Short task. Rewrite only the stretch of the entries that opens with the line containing "You are a GUI" and closes with the line containing "click(x=458, y=84)" as a numbered list, leaving out any blank lines.

Entries supplied.
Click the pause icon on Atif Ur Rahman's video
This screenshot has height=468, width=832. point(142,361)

==

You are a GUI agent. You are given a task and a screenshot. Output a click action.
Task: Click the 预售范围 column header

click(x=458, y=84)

* * *

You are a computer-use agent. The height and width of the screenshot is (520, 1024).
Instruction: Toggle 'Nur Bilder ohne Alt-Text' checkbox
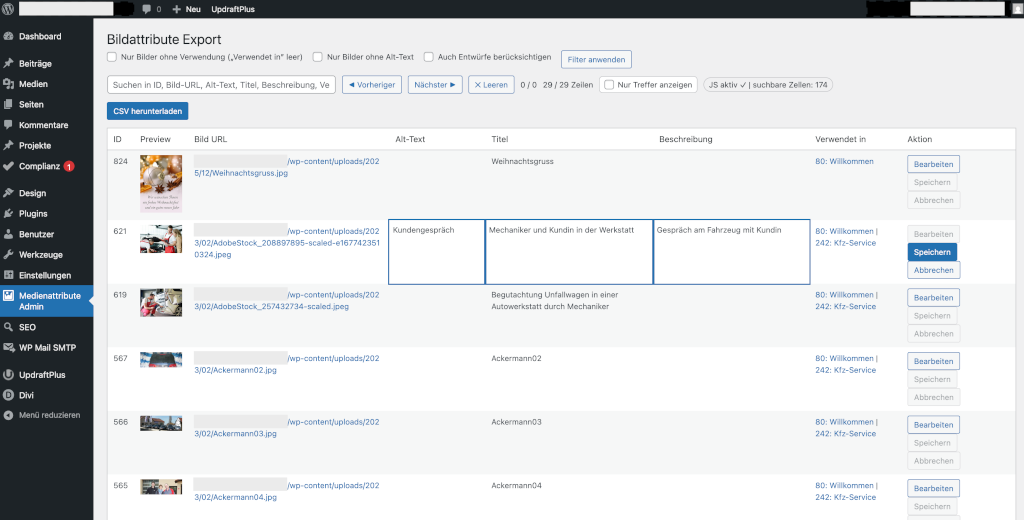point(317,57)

Answer for this exercise.
1. You are a GUI agent. You are given a task and a screenshot. Output a click action.
2. Task: Click the 预售范围 column header
3. click(x=458, y=84)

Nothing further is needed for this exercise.